Picking up language from experience

representation of pulsar model visualizing arc agi ls20 game environment

Most language models learn the world backwards. They begin with text — a record that other minds produced after they already understood the things the text describes — and try to recover, from the statistics of that record, the understanding that generated it. This works remarkably well for problems that live inside text. It works less well the moment a system has to act in, or reason about, a world it has never perceived.

At Serotonin we are building language the other way around. Our systems acquire language the way it was first acquired anywhere: as a layer that settles over experience once there is enough experience for it to describe.

A picture is worth a thousand words

The core text bottleneck is that a sentence is a compression of something. "The glass slipped off the counter and shattered" stands in for a dense, continuous event: the slow tilt, the fall, the acceleration, the impact, the spray of fragments, the sound. A reader who has handled glass decompresses that sentence effortlessly, because the words point at structures they already hold. A system trained only on text inherits the pointers but not the structures. It learns which words tend to follow shattered; it does not learn what shattering is.

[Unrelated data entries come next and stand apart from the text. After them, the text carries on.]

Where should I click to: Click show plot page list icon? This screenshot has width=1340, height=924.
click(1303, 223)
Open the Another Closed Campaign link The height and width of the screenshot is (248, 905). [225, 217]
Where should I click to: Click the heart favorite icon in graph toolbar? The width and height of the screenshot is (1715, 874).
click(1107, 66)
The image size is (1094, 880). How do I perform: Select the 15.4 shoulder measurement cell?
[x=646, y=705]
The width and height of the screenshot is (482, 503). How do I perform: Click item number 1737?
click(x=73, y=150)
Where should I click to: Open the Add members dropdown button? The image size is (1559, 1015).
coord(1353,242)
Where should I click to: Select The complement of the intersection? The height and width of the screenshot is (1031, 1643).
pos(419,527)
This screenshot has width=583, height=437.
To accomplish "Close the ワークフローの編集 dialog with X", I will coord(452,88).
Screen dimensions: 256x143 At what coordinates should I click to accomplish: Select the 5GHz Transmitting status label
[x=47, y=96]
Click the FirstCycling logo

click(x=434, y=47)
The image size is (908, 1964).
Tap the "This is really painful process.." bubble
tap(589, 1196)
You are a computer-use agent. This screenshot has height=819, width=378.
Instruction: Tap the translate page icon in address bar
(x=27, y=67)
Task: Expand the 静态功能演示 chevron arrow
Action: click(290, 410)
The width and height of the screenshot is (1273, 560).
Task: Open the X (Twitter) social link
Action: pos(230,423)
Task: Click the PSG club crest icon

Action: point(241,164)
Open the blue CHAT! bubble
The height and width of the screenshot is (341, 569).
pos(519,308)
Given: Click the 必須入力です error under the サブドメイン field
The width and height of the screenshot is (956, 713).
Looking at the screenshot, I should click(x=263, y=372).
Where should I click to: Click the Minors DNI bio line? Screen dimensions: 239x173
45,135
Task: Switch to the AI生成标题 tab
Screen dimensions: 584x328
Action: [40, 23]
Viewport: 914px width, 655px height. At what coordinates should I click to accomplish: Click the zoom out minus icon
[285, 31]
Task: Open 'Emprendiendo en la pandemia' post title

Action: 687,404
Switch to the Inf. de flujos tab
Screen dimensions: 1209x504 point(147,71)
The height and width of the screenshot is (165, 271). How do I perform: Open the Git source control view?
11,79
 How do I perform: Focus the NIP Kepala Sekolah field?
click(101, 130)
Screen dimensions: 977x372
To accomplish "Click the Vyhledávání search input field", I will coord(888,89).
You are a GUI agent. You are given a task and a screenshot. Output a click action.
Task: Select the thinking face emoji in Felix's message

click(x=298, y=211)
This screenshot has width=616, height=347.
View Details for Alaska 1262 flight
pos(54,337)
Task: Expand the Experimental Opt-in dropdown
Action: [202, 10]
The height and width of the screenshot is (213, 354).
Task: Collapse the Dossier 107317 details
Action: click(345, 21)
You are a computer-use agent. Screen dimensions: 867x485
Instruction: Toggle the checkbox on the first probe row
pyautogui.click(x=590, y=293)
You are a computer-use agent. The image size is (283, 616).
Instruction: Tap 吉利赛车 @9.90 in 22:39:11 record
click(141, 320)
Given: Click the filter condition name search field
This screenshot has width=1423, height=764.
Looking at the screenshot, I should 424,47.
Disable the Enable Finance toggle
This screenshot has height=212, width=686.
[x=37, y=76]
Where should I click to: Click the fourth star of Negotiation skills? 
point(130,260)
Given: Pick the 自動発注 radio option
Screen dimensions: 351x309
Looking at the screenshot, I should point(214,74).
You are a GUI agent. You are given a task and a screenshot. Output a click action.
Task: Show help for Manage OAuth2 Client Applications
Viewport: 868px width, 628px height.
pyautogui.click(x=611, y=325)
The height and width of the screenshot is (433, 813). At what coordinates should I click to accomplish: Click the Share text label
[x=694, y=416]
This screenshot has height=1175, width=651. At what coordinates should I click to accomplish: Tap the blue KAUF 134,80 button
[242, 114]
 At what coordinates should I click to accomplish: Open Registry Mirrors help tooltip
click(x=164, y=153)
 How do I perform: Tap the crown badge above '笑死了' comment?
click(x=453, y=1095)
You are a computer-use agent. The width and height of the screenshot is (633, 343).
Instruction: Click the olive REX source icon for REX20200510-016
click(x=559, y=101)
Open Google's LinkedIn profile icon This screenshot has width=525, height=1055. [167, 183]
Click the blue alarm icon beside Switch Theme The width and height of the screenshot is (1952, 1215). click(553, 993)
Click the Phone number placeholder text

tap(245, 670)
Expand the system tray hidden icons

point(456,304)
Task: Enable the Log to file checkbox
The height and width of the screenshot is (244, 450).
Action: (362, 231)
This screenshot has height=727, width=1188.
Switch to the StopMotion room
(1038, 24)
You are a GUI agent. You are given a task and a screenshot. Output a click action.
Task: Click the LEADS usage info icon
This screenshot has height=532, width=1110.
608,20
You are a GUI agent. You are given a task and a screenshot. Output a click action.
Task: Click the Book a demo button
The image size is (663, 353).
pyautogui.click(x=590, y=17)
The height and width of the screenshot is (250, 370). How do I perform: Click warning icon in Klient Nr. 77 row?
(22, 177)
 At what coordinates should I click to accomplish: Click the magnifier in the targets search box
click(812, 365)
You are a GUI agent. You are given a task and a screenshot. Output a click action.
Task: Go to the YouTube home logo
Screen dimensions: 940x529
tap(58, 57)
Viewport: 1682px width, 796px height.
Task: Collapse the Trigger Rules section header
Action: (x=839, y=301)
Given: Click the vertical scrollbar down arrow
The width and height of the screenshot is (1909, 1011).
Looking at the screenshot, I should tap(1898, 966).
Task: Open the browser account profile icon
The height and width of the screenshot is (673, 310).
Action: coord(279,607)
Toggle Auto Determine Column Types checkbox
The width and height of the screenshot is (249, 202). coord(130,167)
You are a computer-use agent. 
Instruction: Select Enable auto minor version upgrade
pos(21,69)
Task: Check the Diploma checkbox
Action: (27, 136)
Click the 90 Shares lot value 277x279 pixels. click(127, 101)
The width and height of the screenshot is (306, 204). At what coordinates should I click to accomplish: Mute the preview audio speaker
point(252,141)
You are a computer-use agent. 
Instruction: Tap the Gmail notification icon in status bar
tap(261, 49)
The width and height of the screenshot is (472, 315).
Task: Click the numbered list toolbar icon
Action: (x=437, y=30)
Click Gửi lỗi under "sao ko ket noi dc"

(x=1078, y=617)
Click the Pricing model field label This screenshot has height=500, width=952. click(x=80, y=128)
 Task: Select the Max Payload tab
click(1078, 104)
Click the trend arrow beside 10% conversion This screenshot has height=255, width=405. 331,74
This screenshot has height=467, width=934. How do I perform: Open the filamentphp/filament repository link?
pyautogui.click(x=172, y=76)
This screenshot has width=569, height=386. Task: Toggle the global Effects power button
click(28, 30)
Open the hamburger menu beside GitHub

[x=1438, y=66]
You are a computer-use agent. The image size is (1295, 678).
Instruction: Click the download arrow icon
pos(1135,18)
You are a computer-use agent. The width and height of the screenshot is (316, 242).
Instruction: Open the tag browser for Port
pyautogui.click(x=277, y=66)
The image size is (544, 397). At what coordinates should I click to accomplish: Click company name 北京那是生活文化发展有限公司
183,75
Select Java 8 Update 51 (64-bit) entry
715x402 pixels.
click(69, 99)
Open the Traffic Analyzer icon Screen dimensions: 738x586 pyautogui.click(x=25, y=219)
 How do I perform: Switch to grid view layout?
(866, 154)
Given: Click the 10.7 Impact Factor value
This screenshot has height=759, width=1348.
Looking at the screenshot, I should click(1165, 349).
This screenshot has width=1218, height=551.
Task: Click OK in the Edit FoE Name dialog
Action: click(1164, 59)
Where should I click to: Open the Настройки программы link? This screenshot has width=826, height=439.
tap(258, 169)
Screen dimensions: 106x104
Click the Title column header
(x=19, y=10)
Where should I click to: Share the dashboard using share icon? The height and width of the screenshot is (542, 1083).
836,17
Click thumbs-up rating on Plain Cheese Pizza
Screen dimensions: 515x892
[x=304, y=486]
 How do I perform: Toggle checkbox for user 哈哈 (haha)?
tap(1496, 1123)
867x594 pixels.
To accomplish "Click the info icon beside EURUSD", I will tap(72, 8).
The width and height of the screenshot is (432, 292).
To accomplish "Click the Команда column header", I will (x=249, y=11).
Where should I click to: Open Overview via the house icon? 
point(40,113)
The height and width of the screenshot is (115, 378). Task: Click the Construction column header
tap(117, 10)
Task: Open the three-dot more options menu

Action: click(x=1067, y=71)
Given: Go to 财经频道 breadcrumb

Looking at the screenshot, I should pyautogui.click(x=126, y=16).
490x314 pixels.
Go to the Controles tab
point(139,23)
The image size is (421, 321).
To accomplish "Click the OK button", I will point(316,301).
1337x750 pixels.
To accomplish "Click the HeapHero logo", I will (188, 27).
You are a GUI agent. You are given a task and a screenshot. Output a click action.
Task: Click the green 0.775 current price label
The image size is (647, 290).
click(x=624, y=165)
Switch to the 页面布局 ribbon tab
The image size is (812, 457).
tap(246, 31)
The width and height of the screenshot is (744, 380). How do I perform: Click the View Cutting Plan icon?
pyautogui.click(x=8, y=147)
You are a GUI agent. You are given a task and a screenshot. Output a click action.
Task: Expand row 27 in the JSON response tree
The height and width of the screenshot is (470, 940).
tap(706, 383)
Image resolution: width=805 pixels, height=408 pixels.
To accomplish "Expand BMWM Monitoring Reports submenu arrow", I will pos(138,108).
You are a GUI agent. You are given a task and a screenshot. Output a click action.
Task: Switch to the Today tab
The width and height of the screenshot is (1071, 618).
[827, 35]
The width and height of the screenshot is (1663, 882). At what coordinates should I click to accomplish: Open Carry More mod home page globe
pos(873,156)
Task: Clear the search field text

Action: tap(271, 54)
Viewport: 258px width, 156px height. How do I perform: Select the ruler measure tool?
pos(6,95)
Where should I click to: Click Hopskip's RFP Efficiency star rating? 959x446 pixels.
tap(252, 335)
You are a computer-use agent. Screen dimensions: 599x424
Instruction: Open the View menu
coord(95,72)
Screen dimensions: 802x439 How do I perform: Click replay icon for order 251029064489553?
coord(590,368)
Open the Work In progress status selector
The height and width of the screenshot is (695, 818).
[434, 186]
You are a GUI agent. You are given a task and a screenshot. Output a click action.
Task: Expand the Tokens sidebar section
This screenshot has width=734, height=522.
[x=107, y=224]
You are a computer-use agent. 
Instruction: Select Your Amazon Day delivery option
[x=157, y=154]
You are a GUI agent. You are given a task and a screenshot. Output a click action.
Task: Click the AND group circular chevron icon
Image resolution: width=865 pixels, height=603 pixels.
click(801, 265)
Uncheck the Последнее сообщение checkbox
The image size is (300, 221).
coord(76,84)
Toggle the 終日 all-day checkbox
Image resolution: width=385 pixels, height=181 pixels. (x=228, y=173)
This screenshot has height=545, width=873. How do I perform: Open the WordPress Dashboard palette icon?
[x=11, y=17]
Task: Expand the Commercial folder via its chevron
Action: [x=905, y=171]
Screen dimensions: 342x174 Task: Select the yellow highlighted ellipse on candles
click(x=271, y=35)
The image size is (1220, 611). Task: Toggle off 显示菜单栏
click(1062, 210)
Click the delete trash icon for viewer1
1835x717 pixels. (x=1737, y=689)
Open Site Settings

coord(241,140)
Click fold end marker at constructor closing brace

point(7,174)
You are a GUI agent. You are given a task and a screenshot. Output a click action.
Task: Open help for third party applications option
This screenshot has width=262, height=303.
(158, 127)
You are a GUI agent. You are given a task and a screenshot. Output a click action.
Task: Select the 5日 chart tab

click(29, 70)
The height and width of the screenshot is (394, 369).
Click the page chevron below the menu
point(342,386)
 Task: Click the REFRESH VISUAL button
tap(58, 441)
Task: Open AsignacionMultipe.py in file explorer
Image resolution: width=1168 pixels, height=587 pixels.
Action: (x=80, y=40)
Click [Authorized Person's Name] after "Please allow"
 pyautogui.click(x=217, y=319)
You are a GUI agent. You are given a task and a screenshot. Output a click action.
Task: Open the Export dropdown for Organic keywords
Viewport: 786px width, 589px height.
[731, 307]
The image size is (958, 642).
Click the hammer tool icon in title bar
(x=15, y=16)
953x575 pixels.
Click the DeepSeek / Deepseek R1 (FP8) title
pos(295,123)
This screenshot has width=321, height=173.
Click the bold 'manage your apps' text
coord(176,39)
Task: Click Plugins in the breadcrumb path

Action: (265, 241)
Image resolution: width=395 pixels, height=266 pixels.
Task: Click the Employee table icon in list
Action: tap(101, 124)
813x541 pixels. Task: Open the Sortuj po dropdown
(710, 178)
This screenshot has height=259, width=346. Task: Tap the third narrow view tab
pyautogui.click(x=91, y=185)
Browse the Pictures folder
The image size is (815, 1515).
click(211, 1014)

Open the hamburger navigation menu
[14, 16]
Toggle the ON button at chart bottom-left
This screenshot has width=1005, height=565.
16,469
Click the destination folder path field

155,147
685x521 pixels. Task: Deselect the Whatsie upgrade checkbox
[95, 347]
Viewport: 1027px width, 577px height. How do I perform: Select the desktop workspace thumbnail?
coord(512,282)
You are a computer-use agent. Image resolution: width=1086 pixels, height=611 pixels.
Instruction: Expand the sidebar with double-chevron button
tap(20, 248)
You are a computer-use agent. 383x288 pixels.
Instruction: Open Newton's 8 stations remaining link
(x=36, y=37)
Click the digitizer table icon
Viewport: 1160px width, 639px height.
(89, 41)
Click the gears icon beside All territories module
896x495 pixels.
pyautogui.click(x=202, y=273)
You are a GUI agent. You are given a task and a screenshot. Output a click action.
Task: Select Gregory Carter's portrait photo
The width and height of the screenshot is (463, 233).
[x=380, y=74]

This is a modern form of the symbol grounding problem. Distributional learning over a large corpus captures the co-occurrence geometry of words with real fidelity, and that geometry encodes a great deal — because the humans who wrote the corpus were themselves grounded. But the meaning a text model recovers is meaning held secondhand. It is a shadow cast by other people's experience, and like a shadow it flattens. The places where text models are brittle — physical reasoning, counting, spatial relationships, cause and effect, anything that depends on knowing how the world actually moves — are the places where the missing dimension shows.

What grounding requires

No child learns language from a corpus. A child moves through a world that persists, that occupies space, and that changes over time. They push objects and watch them fall. They occlude one thing with another and find it still there when the occluder moves. They act, observe the consequence, and quietly update an internal model of how things behave. Words arrive late to this process, and when they arrive they attach to a model that is already richly structured. The word does not build the concept; it labels one that perception has already isolated.

World models

So we build the understanding first. A Serotonin world model represents the world not as a stack of static frames but as something that endures and transforms through time — three spatial dimensions plus temporal one along which everything plays out. Object permanence, motion, contact, deformation, cause preceding effect, the affordances a scene offers an agent: these are properties of the world, and a model that only sees snapshots cannot represent them cleanly.

The model is trained the way a child's expectations are trained — by prediction. Where a text model learns to anticipate the next token, ours learn to anticipate the next perceptual state: what the world will look like a moment from now, what will happen if the agent acts, what should follow from what came before. Prediction under this pressure forces the model to discover the regularities that make the future predictable at all. A falling object, a rolling object, an object about to topple — each becomes a reusable latent structure in the model, isolated and stable, before any word is attached to it.

Open-endedness

A child is not handed a fixed dataset and a fixed labeling scheme. Neither are our systems. They explore, set their own goals, and seek out the situations that are most informative to them at a given moment. Novelty is the signal that drives learning forward. New vocabulary grounds as the agent encounters the experiences that vocabulary refers to, and the process does not terminate. There is no point at which language acquisition is declared finished, because there is no point at which experience is.

This open-ended, experiential regime is what lets grounding scale. Rather than curating every concept a system should hold, we build an agent that goes and acquires them — and acquires the words for them in the same motion.

What we are seeing

The behavior this produces is recognizable. Terms grounded in one setting carry over to settings the system has not been trained on, because they were never tied to the training setting in the first place — they were tied to events. The system can describe situations it was never given words for by composing grounded parts. Its language and its predictions stay consistent with each other, because both draw on a single underlying model of the world rather than on two separate competencies that have to be kept in alignment.

None of this is finished work, and we are deliberate about not overstating it. Grounding is hard, open-ended learning is harder, and a 4D world model is an expensive thing to build well. But the direction has held up under pressure where the text-first approach tends to fray, and it has done so for a reason we find clarifying: meaning was never in the words. It was in the experience the words were standing in for. We are building the experience first, and letting the language follow.